Case Study 15 August 2017 – City To Surf Runner Seeks Sports Podiatrist

Sports Podiatrist Takes Case History

A recreational runner presents to the sports podiatrist complaining of excruciating heel pain, following an annual run. This 42-year-old male reports that he completed the city to surf (an annual run in Sydney, NSW) on Sunday 13th August and has since been unable to walk without a severe limp. He is a keen runner who usually covers 3-4 runs each week before work in a morning. His typical run is 7k’s (the bay run around Sydney’s inner west) and he informs the podiatrist that he has been covering this route for several years, without any problems. During his training for the city to surf, he increased the frequency to 5 runs each week, and was then aware of some calf cramps, calf tightness and a mild ache in the base of his right heel. He was able to complete his training as the dull ache would subside once he was warmed up. However, for the few hours that followed the run he was aware of the heel pain, and would feel it while he was sat on the bus to work. He informs the podiatrist that if he stood up from his office chair he was unable to walk without a limp.

The sports podiatrist enquired about pain in bed at night and the patient confirmed that he felt throbbing when he lay down, although the pain did not wake him from his sleep.
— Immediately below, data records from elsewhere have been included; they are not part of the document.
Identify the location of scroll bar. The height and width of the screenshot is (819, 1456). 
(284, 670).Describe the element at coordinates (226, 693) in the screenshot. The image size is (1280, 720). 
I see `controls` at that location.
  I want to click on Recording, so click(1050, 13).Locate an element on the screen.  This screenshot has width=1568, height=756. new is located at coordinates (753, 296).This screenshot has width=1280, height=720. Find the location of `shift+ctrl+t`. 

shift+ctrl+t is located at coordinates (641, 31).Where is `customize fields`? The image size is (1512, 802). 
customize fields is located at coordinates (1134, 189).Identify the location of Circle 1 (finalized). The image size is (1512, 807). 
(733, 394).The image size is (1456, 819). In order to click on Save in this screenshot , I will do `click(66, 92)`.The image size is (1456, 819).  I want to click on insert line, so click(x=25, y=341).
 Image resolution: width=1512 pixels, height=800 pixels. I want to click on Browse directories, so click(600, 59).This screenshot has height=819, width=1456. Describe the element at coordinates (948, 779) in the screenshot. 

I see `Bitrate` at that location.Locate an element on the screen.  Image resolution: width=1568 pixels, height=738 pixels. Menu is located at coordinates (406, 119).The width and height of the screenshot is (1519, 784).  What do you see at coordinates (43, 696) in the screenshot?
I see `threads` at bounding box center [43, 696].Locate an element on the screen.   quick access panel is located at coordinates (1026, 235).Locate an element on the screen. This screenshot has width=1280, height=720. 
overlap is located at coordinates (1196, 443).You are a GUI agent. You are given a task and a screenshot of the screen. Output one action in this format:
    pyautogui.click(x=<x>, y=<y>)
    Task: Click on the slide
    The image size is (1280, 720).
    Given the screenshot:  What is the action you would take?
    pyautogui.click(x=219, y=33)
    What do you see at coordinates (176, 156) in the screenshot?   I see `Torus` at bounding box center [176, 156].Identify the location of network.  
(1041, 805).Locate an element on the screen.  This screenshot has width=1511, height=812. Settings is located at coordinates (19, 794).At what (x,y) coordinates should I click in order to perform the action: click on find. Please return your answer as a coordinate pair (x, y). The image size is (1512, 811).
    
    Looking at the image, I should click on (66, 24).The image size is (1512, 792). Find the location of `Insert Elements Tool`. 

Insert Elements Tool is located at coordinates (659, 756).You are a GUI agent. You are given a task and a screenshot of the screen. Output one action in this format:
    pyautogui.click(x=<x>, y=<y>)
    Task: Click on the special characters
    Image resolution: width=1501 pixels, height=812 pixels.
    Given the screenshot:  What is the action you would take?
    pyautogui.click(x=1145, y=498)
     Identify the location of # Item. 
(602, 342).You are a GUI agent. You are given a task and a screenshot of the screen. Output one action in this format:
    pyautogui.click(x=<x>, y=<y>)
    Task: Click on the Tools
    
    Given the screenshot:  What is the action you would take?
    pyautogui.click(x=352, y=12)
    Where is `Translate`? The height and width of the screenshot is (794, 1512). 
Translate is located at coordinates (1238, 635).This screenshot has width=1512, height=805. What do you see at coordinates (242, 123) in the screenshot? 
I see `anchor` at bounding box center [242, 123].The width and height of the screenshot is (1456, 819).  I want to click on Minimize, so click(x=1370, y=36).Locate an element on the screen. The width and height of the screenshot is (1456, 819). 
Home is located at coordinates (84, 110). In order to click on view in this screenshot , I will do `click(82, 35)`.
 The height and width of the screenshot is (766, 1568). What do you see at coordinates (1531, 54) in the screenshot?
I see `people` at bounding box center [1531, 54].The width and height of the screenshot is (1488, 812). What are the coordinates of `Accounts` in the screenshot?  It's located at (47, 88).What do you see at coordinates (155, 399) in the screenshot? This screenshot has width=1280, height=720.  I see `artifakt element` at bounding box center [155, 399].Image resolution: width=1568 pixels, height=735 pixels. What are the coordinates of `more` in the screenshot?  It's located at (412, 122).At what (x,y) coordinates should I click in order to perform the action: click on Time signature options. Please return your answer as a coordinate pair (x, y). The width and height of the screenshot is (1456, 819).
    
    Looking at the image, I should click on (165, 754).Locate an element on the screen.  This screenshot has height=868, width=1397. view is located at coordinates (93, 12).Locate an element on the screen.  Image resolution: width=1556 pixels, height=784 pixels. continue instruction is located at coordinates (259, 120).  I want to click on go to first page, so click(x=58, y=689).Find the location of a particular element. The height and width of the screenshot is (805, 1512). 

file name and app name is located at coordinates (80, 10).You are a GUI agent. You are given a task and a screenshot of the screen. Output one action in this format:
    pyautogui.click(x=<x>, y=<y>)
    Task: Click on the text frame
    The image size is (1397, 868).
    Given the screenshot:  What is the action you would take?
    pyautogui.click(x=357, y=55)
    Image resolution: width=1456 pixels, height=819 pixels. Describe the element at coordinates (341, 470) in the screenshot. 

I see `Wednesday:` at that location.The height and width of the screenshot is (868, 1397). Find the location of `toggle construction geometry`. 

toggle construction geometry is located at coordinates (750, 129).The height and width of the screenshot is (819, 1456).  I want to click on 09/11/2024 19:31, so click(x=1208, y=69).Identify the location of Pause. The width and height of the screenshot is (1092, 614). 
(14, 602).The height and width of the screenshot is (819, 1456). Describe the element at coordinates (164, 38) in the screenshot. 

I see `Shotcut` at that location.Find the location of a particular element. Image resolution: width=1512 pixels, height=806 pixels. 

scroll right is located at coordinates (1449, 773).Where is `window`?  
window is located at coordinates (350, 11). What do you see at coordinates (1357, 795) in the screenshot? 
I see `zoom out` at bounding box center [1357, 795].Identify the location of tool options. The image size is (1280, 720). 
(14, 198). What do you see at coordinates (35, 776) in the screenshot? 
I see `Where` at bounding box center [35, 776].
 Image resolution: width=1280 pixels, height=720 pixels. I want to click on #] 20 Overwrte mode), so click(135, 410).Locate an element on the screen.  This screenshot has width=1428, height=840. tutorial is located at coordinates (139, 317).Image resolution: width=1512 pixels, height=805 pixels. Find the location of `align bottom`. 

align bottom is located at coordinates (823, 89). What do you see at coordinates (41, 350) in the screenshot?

The mornings were described as dreadful and the pain was at its worst. The patient would hobble for the first 20 minutes of his day.

The patient described to the podiatrist that during the run he felt pain for the first kilometre, which subsided quickly. However, after completing a steep incline the pain shot up and became quite unbearable. The patient was forced to change his gait and was not pushing off his right foot properly. He refused to stop running and did not reduce his speed to a walk. He was however forced to run slightly slower than usual. At the end of the run he removed his shoes and elevated his feet and applied an ice pack. He informed the sports podiatrist that he could feel throbbing in his heel and that it felt hot. He went to the nearest chemist in Bondi beach and collected a pair of crutches which he was still using. He took the day off work the following day and went to see his GP who recommended an X ray and some medication to reduce the pain and inflammation.

The sports podiatrist examined the X ray which did not show any abnormalities that related to the heel pain. The medication did not reduce his pain, and to this end he was advised to cease use.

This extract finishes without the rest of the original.